Monday, August 11, 2003

Some political links

A selection of political bits I've chomped lately...

There is a breaking scandal (let's hope that turns into a double
entendre) regarding Pentagon players meeting with a notorious Iranian
arms dealer, an alumnus of the Iran-Contra skull-duggery:

While Rumsfeld said that the contact occurred more than a year ago
and that nothing came of it, his aides scrambled during the day to
piece together more details amid other reports that Rumsfeld's account
may have been incomplete.

Fred Kaplan's columns on Slate are consistently insightful inside scoops on military issues.
He's debunked hype on the past and current generations of
Patriot missile systems
, this Pentagon's flawed War Games, the coalition of the billing and
amongst others, not to mention calling the administration to task for wrong-headed (and contradictory) policy
toward N. Korea. I suggest spending some time with his archives, when you have a chance.

Kaplan's most recent
deals with (the latest) failure in the Missile Defense program.
This one *should* make it clear that is not a practical option any time soon,
and we should stop acting and spending like it was. Should, if
sane minds were in charge; if only sane minds were in charge...

Doonesbury has had some fantastic strips recently pointed toward the
SecOfDef, really nailing Rummy's rhetorical parrying technique and skewering it appropriately. There are about a week's worth of strips focused just on Rummy-speak.

A recent article in the Washington Monthly detailed the Bush administration's distrust & dislike of science and scientists.

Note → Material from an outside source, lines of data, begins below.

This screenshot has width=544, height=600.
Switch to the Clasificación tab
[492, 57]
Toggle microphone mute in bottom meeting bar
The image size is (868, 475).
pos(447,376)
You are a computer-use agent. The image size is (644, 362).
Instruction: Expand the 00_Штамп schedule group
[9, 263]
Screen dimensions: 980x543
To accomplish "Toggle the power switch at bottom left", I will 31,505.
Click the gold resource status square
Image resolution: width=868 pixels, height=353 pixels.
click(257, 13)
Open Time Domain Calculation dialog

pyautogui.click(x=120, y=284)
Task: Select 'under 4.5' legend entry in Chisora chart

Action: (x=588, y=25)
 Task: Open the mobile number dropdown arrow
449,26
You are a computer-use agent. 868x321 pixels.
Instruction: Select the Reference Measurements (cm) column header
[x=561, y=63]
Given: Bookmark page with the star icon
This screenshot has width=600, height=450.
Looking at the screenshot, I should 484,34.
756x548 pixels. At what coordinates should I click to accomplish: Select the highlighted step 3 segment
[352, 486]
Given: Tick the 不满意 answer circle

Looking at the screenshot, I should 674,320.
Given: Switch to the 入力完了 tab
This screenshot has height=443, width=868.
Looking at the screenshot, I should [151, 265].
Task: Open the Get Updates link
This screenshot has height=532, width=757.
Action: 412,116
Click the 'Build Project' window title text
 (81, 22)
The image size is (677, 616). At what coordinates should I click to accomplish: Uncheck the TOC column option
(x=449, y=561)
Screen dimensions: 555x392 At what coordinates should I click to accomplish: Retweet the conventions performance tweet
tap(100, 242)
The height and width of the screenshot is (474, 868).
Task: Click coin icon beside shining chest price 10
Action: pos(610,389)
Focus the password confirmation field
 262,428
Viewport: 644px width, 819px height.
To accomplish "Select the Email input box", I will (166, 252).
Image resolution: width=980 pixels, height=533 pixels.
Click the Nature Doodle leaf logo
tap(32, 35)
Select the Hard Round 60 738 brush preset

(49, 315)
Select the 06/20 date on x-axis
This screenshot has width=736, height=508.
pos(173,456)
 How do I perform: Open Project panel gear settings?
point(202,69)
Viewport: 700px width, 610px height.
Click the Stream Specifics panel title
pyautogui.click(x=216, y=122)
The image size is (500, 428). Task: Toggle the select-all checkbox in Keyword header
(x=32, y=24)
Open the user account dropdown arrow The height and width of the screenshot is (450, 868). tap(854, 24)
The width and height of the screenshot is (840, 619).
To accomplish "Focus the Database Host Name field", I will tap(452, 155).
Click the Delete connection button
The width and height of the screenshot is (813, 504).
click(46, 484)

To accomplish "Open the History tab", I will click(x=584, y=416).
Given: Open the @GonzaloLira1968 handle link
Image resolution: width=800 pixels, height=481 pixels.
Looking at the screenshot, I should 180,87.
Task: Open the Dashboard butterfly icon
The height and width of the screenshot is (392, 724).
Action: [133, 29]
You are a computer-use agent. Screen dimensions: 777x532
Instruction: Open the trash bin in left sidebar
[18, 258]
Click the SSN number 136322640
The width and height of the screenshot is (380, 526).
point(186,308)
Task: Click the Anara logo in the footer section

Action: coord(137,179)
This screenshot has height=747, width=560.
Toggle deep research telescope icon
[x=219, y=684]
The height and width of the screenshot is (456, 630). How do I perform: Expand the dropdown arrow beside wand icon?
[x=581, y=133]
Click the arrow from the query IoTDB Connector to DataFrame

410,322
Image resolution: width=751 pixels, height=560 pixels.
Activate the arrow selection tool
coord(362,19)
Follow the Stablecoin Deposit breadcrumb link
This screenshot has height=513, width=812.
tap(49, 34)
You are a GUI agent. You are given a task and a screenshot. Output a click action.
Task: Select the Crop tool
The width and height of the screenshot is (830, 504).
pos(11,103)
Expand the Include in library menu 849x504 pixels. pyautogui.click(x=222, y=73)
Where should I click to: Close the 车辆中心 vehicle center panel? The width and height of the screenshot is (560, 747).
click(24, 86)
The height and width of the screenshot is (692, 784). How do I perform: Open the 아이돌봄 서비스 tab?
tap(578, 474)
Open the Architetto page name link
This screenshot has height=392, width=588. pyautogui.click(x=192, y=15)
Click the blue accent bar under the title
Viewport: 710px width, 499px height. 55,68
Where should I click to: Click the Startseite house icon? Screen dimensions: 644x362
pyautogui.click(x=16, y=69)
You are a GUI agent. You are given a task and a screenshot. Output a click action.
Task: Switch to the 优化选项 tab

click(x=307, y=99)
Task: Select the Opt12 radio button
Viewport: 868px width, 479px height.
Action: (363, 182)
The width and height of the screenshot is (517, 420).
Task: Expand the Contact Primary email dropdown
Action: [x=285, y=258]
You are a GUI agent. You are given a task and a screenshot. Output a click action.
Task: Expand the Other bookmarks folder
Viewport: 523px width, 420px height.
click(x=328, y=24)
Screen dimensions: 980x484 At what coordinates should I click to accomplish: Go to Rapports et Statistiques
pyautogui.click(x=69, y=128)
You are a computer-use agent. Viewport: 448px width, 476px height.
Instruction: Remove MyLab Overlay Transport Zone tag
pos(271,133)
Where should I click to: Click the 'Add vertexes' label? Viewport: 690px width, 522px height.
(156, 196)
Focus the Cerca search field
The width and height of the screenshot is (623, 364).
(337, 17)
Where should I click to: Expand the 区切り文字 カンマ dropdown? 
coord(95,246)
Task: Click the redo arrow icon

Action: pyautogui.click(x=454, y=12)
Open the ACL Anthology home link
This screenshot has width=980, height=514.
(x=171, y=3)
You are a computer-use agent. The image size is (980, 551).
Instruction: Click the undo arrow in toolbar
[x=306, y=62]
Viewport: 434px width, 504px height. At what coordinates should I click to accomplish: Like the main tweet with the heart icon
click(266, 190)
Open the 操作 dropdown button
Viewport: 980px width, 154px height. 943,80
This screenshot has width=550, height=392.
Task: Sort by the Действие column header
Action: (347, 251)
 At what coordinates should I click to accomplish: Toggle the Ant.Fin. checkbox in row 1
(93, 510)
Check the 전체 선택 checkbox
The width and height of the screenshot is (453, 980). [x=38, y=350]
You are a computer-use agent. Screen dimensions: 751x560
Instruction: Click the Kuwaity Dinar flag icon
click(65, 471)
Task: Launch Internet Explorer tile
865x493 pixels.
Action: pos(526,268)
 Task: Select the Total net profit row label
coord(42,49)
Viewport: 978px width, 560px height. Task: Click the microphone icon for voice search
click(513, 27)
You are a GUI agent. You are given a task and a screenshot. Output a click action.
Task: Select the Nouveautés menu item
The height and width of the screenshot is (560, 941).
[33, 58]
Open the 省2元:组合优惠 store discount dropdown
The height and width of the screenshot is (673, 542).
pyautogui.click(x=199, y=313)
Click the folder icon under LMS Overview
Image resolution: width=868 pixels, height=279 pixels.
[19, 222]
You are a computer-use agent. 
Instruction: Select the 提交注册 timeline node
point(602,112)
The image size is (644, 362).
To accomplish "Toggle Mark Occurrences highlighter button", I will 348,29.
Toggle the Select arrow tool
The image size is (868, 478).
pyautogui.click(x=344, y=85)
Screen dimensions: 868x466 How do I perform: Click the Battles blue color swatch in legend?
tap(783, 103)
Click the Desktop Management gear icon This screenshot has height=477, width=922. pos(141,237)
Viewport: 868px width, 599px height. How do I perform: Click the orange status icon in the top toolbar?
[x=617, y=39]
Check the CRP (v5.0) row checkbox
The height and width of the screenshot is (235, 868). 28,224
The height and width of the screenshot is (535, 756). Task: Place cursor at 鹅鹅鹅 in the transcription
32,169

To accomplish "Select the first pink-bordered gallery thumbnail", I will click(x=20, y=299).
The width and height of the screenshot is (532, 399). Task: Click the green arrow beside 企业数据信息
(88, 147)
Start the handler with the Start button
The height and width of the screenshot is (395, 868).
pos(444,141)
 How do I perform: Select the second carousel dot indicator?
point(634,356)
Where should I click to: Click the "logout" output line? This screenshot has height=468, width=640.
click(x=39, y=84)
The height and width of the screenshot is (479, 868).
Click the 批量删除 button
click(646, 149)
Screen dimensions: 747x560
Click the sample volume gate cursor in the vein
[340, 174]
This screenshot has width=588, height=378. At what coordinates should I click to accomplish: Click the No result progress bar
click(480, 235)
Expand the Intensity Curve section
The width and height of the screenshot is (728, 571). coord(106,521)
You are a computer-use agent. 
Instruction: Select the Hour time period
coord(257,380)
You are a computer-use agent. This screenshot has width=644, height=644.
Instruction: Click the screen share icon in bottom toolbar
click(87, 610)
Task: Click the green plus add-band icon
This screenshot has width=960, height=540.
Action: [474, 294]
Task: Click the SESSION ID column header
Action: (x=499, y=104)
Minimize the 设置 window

The administration's stem-cell stand is just one of many examples,
from climate change to abstinence-only sex-education programs, in
which the White House has made policies that defy widely accepted
scientific opinion. Why this administration feels unbound by the
consensus of academic scientists can be gleaned, in part, from a
telling anecdote in Nicholas Lemann's recent New Yorker profile of
Karl Rove. When asked by Lemann to define a Democrat, Bush's chief
political strategist replied, "Somebody with a doctorate." Lemann
noted, "This he said with perhaps the suggestion of a smirk."

Now there is a formal Democratic inquiry (and website!): The minority staff of the House Government Reform Committee is
continuing to investigate the state of scientific integrity in the
Bush Administration.

We can thank Rep. Henry Waxman who is also the leading congressional watchdog on tobacco policy both then (1994) and now. Time and time again Waxman's name comes up to boldly question industry-oriented policy. More like him, please.